L'incident où le Dr Barrette s'est moqué d'un sondage de la Fédération des médecins omnipraticiens, en disant qu'il avait lui aussi déjà poussé ses propres membres spécialistes à exagérer leurs réponses, était très révélateur. Sur sa façon inélégante de ridiculiser ses adversaires. Sur ses pratiques antérieures.
Mais ce qui m'a surtout frappé, c'est que le ministre recourt toujours aux mêmes tactiques. Dans le débat sur la tâche des omnipraticiens, il sort, comme quand il était un dirigeant syndical, des chiffres de son chapeau pour désarçonner ses adversaires, pour marquer des points. Résultat, voilà un dossier important où l'on ne dispose pas de données neutres, validées, comme l'État devrait en produire, qui permettraient un débat éclairé plutôt qu'une bataille de coqs.
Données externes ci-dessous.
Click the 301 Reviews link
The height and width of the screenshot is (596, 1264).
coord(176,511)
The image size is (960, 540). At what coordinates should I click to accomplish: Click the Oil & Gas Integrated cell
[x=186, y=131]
Difficile de régler un problème si on n'en mesure pas correctement l'ampleur et si on n'en analyse pas finement les causes.
Ajoutez à cela le style, celui de l'insulte, ses sorties sur Twitter relevées par Le Devoir («petit comique», «bullshit»), sa tendance à ridiculiser ses adversaires, ses menaces totalement gratuites ce week-end envers les médecins: «Je peux très bien arriver demain matin et dire que le PAP test n'est plus payable aux médecins».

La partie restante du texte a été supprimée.